Author: Peter P. Perla
Publisher: US Naval Institute Press
Published: 1990
Total Pages: 0
ISBN-13: 9780870210501
DOWNLOAD EBOOKThe author discusses fundamental principles and techniques governing the design and use of war games.
Author: Drew Davidson
Publisher: Lulu.com
Published: 2011
Total Pages: 207
ISBN-13: 1257870602
DOWNLOAD EBOOKIn this volume, people of diverse backgrounds talk about tabletop games, game culture, and the intersection of games with learning, theater, and other forms.
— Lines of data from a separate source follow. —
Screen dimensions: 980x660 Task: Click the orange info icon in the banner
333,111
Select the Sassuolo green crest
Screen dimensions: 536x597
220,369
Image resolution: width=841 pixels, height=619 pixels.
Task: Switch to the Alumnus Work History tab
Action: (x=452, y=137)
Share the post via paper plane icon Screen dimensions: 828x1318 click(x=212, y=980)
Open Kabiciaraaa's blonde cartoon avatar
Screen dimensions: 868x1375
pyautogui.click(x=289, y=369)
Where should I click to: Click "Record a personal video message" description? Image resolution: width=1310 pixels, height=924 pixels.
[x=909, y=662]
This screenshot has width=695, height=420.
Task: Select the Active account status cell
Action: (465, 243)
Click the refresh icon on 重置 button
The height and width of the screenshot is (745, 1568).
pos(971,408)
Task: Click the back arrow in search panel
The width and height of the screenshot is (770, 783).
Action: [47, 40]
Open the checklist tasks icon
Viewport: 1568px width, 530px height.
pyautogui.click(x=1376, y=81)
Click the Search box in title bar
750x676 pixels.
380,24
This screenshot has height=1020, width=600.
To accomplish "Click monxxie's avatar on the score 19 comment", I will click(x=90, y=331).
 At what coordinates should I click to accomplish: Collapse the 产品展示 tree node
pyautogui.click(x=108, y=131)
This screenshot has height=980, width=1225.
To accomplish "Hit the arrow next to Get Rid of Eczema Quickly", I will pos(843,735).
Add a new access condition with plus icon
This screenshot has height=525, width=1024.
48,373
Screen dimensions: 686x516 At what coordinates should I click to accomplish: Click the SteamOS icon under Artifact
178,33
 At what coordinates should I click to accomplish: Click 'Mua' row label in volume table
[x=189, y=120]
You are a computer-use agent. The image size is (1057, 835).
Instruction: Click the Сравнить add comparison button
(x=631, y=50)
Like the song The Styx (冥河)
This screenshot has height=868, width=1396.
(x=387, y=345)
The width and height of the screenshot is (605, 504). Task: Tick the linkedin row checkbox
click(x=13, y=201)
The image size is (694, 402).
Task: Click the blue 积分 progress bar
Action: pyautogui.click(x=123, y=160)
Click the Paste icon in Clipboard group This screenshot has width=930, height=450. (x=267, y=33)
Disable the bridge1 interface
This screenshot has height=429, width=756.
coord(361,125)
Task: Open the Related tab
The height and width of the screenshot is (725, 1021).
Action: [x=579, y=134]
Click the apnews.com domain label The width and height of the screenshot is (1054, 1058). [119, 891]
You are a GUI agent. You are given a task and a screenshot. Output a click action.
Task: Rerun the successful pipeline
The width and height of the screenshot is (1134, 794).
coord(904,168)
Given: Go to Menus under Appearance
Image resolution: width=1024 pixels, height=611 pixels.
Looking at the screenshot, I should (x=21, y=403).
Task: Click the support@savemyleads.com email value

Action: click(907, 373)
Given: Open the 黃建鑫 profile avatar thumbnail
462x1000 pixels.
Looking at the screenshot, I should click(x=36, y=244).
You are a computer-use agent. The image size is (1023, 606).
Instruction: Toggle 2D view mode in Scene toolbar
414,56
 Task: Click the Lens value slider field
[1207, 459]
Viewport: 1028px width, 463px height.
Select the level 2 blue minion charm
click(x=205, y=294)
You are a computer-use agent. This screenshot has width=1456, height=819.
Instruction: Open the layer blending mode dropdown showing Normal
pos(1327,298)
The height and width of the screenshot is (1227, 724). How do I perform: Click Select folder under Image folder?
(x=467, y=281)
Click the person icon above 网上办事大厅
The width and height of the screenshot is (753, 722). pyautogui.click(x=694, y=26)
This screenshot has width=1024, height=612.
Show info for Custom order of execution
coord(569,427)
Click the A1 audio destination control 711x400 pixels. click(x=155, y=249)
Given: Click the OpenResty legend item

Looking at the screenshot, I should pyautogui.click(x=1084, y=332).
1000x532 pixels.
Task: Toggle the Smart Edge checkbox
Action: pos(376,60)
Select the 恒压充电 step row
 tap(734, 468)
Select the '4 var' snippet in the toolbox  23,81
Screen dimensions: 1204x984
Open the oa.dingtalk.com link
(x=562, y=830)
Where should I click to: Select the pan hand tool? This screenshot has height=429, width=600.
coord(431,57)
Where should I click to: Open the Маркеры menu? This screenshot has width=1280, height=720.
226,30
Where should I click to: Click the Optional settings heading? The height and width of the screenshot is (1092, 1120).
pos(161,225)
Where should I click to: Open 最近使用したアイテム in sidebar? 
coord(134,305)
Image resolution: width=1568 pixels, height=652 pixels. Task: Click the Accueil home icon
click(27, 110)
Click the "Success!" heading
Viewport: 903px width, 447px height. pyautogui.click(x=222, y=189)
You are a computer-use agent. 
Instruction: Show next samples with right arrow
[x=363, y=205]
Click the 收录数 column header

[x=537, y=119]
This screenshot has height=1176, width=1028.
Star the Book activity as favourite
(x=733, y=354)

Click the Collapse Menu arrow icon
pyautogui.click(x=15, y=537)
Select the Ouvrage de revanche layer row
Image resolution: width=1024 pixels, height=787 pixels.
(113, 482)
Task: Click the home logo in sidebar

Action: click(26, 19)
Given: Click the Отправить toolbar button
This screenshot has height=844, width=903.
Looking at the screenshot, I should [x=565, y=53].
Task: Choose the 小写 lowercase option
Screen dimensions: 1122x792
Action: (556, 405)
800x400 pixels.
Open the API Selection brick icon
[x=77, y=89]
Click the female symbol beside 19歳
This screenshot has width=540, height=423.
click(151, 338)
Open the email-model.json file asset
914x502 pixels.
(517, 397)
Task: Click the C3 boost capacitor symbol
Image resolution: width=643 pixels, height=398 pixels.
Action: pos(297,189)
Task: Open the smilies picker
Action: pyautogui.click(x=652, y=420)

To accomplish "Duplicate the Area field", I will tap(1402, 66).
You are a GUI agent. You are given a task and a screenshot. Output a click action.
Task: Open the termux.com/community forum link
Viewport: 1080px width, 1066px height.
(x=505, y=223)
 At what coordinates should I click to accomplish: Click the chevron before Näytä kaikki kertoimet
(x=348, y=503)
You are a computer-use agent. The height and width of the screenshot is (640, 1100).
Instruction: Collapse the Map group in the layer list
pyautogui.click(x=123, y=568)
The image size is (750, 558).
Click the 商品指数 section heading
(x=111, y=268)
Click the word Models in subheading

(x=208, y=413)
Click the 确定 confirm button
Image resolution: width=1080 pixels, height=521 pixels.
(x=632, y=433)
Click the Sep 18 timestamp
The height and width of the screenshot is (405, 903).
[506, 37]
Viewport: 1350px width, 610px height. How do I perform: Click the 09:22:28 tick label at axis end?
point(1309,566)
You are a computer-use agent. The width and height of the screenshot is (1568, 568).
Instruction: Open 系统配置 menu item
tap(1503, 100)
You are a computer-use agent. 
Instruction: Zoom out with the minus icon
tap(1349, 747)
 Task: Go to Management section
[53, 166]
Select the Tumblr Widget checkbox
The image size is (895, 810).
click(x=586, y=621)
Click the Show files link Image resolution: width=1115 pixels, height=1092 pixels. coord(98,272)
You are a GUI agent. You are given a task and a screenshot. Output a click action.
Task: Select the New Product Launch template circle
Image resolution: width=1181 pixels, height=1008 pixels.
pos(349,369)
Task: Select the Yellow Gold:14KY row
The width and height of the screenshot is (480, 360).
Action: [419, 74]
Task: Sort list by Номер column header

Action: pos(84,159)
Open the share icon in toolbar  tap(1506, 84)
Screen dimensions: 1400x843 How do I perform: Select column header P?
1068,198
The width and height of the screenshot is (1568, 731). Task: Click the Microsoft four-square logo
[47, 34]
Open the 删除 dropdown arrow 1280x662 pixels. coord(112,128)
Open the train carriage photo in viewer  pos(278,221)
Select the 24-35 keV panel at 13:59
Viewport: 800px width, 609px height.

Some have chosen to write about their design process, others about games they admire, others about the culture of tabletop games and their fans. The results are various and individual, but all cast some light on what is a multivarious and fascinating set of game styles.
Author: James F. Dunnigan
Publisher: William Morrow
Published: 1992
Total Pages: 342
ISBN-13:
DOWNLOAD EBOOKWith the wide availability of the home computer, wargame enthusiasts (now numbering nearly half a million) regularly confront each other in action-packed simulated battles. This is the definitive all-in-one sourcebook on the new potentials and classic excitement of wargaming--one of America's fastest growing hobbies. 40 maps and charts.